In the series Natura Morte, Tina Winkhaus translates the classical still life into the digital age. The works are digitally composed photographs that formally and conceptually reference the visual tradition of the Old Masters—while simultaneously reworking it in a radical, contemporary way.

As in the works of Caravaggio, Zurbarán, or the Dutch vanitas painters of the 17th century, the motifs exist between beauty and transience, between precise observation and metaphysical charge. Animals, fruits, plants, and architectural fragments emerge in dramatic light, modeled out of deep darkness. The light is not illustrative but existential: it highlights, isolates, dissects—and recalls the moral rigor of Baroque painting.

Unlike in classical natura morta, the animals depicted by Winkhaus are not merely symbolic. Parrot, pelican, and other creatures appear present, almost psychologically charged. They seem to linger, to observe, to suffer, or to withdraw into themselves. Nature is not decorative here, but autonomous—at once beautiful, vulnerable, and unsettling.

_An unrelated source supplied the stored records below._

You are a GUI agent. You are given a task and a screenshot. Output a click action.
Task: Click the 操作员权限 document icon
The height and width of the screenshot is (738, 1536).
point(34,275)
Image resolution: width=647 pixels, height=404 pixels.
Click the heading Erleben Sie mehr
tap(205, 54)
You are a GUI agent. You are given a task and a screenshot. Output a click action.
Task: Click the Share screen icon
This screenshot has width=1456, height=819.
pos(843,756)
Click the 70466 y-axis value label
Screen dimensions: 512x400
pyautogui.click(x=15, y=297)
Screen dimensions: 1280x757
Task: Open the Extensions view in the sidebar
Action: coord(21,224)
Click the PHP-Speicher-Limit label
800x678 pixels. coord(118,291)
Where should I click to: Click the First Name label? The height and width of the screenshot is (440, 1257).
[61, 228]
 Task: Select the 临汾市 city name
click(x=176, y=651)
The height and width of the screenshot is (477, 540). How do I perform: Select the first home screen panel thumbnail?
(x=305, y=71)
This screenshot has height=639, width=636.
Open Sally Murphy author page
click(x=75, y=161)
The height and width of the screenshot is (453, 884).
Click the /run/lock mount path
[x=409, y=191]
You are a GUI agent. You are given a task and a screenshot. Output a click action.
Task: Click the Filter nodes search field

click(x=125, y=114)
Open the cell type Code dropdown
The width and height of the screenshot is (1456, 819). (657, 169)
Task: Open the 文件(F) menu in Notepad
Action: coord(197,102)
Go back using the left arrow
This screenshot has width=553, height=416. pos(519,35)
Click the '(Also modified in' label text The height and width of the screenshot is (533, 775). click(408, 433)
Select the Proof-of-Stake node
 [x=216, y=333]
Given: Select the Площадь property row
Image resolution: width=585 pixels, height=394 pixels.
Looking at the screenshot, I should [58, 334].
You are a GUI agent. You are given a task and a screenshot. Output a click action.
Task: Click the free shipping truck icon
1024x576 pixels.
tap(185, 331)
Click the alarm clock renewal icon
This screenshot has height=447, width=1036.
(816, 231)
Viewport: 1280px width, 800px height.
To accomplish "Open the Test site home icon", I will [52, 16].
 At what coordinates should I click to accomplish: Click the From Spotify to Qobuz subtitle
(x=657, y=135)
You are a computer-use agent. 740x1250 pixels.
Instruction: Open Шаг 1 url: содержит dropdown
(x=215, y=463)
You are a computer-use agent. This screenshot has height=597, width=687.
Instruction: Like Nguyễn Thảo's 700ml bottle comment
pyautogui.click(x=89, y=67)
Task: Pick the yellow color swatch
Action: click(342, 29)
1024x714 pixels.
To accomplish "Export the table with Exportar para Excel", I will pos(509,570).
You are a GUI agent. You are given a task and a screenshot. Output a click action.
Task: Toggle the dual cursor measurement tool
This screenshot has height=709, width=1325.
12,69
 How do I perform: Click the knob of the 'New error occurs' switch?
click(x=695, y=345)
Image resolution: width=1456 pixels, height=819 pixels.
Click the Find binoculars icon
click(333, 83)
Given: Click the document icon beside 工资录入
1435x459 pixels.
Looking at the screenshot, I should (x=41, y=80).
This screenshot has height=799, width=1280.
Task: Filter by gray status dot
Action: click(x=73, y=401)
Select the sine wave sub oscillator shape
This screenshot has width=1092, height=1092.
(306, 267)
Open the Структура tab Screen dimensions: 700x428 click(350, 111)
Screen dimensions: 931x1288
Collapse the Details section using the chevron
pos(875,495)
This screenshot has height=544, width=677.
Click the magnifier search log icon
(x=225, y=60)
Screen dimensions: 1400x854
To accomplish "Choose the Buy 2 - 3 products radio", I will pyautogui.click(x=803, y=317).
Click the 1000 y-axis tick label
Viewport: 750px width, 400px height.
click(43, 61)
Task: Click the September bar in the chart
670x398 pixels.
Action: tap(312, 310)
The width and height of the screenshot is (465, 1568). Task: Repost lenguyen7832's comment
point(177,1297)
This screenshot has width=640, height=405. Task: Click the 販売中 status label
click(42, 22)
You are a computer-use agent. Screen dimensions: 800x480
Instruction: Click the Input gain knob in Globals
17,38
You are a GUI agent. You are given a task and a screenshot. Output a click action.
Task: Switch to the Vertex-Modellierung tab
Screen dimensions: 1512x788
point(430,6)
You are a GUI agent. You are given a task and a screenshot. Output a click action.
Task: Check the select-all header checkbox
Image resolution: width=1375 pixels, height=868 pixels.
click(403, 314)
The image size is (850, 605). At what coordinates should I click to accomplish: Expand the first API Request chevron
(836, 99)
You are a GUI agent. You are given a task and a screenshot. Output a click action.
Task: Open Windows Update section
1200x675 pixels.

Formally, Winkhaus works with a digital multilayeredness that recalls the painterly construction of Jan Davidsz. de Heem or the theatrical spatial staging of Rembrandt. Individual photographic fragments are precisely composed, condensed, and fused into a new reality. Digital technique does not replace painting; it assumes its tasks: the orchestration of light, the structuring of depth, materiality, and iconography.

The series also addresses the relationship between control and loss in the digital age. While Baroque vanitas understood death as part of a divine order, Natura Morte negotiates a contemporary uncertainty: nature as something threatened, fragmented, artificially preserved. Beauty becomes the final form of resistance.

Natura Morte is not a nostalgic return, but a conscious continuation of art history. The works stand in line with the great European still-life tradition—while simultaneously articulating a new, digital Baroque aesthetic for the 21st century.